Implement re-lexing logic for better error recovery by dhruvmanila · Pull Request #11845 · astral-sh/ruff

dhruvmanila · 2024-06-12T06:34:23Z

Summary

This PR implements the re-lexing logic in the parser.

This logic is only applied when recovering from an error during list parsing. The logic is as follows:

During list parsing, if an unexpected token is encountered and it detects that an outer context can understand it and thus recover from it, it invokes the re-lexing logic in the lexer
This logic first checks if the lexer is in a parenthesized context and returns if it's not. Thus, the logic is a no-op if the lexer isn't in a parenthesized context
It then reduces the nesting level by 1. It shouldn't reset it to 0 because otherwise the recovery from nested list parsing will be incorrect
Then, it tries to find last newline character going backwards from the current position of the lexer. This avoids any whitespaces but if it encounters any character other than newline or whitespace, it aborts.
Now, if there's a newline character, then it needs to be re-lexed in a logical context which means that the lexer needs to emit it as a Newline token instead of NonLogicalNewline.
If the re-lexing gives a different token than the current one, the token source needs to update it's token collection to remove all the tokens which comes after the new current position.

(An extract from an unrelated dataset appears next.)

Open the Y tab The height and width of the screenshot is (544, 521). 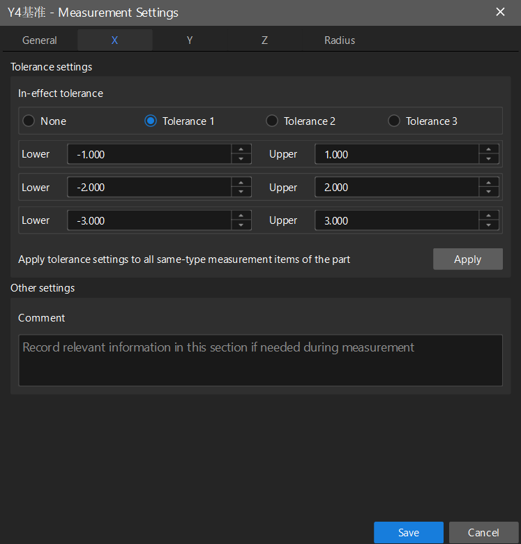click(x=190, y=40)
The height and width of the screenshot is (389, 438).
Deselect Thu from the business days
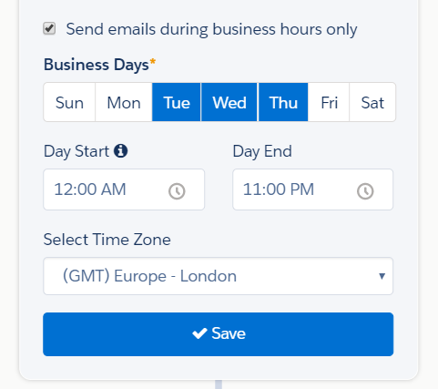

It turns out that the list parsing isn't that happy with the results so it requires some re-arranging such that the following two errors are raised correctly:

Expected comma
Recovery context error

For (1), the following scenarios needs to be considered:

Missing comma between two elements
Half parsed element because the grammar doesn't allow it (for example, named expressions)

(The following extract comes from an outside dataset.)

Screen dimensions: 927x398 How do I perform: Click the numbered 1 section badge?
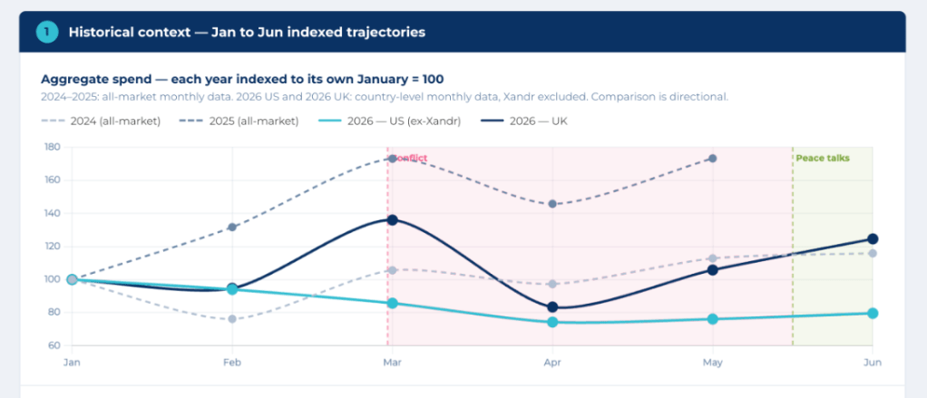46,32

For (2), the following scenarios needs to be considered:

If the parser is at a comma which means that there's a missing element otherwise the comma would've been consumed by the first eat call above. And, the parser doesn't take the re-lexing route on a comma token.
If it's the first element and the current token is not a comma which means that it's an invalid element.

resolves: #11640

Test Plan

Update existing test snapshots and validate them
Add additional test cases specific to the re-lexing logic and validate the snapshots
Run the fuzzer on 3000+ valid inputs
Run the fuzzer on invalid inputs
Run the parser on various open source projects
Make sure the ecosystem changes are none

MichaReiser · 2024-06-12T06:45:19Z

crates/ruff_python_parser/tests/snapshots/invalid_syntax@from_import_missing_rpar.py.snap

+1 | from x import (a, b
+2 | 1 + 1
 3 | from x import (a, b,
+  |                     ^ Syntax Error: Expected ')', found newline


Woah, this is so much better. Nice!

github-actions · 2024-06-12T09:00:07Z

`ruff-ecosystem` results

Linter (stable)

✅ ecosystem check detected no linter changes.

Linter (preview)

✅ ecosystem check detected no linter changes.

Formatter (stable)

✅ ecosystem check detected no format changes.

Formatter (preview)

✅ ecosystem check detected no format changes.

MichaReiser · 2024-06-13T06:25:07Z

It then reduces the nesting level by 1. It shouldn't reset it to 0 because otherwise the recovery from nested list parsing will be incorrect

What happens if we have something like

c
)

In this case, the parser should recover from the unclosed [, but the parser and lexer should remain in a parenthesied context because of the (. Or does that work out of the box already, because ) is a list terminator, and the parser won't recover past it?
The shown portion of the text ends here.